Une fois ces précisions apportées, votre rapporteur spécial souligne néanmoins que la baisse continue des moyens consacrés au fonctionnement de la police ne va pas sans créer des tensions en gestion.

Ainsi, la réserve pour 2012 du programme 176 (soit 64,6 millions d'euros) a été partiellement levée (46,3 millions d'euros) dès le début de la gestion en cours. Ce dégel de la réserve a ainsi permis de couvrir un certain nombre d'impasses budgétaires apparues dès le début de l'année45(*).

Au regard de la tendance à la baisse continue des crédits de fonctionnement (CP) de la police, votre rapporteur spécial estime qu'un seuil a probablement été atteint et qu'aller au-delà de ce plancher ferait peser un fort risque sur le potentiel opérationnel de cette force.


* 42 Depuis la fin de l'année 2006, le déploiement du réseau INPT est achevé.
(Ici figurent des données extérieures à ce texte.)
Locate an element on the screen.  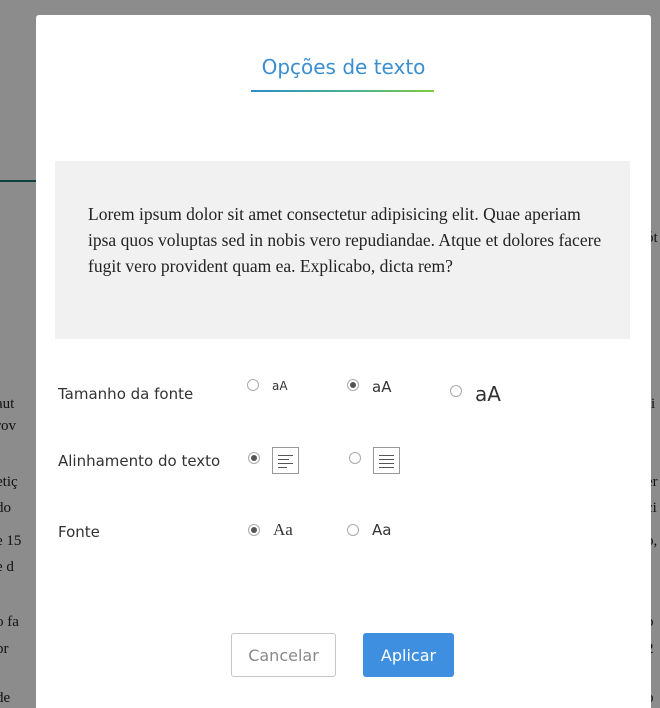
font-size-small-radio is located at coordinates (253, 385).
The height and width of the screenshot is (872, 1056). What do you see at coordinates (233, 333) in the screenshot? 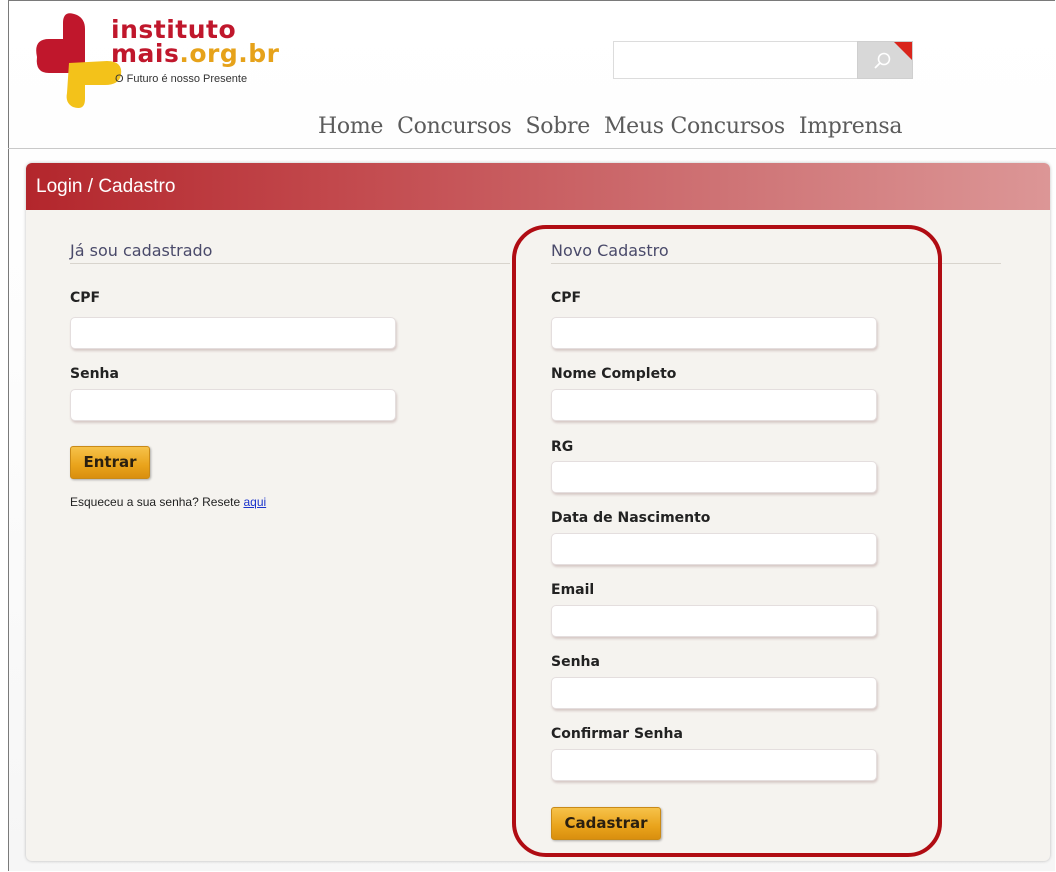
I see `login-cpf-input` at bounding box center [233, 333].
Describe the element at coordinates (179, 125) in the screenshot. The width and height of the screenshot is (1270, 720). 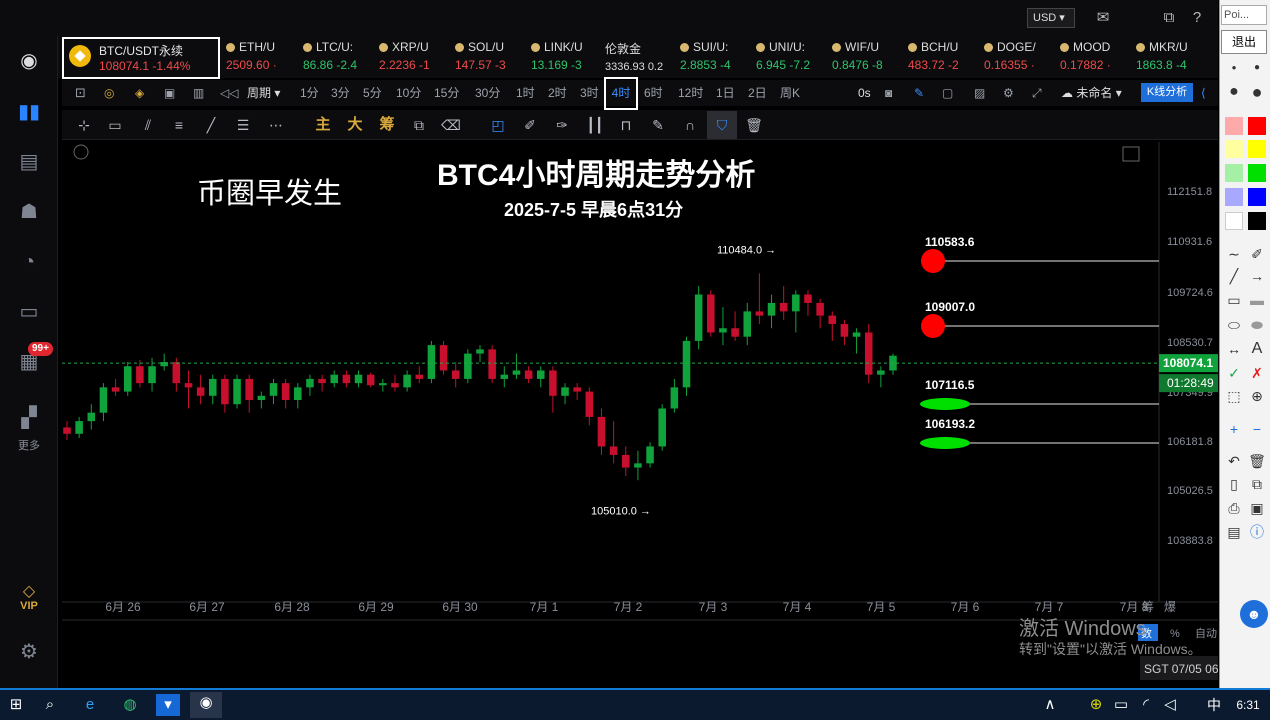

Cette infrastructure sert de support au réseau ACROPOL pour la police nationale et au réseau ANTARES pour les sapeurs-pompiers et la sécurité civile. Ces réseaux doivent être accessibles partout et tout le temps par les services concernés en cas d'interventions sur l'ensemble du territoire français.

* 43 Ce CAS sera alimenté par la valorisation de ce réseau.

* 44 Le programme « Police nationale » prendra toutefois en charge un reste-à-payer de 3,6 millions d'euros et la maintenance du logiciel de transmission de données pour 0,12 million d'euros.

* 45 Le dégel d'une partie de la réserve de précaution a permis de couvrir certaines dépenses inéluctables :

- l'indemnisation des gardiens de fourrière (10 millions d'euros) ;

- des projets informatiques structurants pour la sécurité intérieure (5,5 millions d'euros) ;

- l'acquisition de matériels technologiques indispensables pour l'activité opérationnelle des services de police (8,4 millions d'euros) ;

- un abondement exceptionnel au profit des budgets de fonctionnement des services de police soumis à une forte tension après plusieurs années de baisse (13,5 millions d'euros).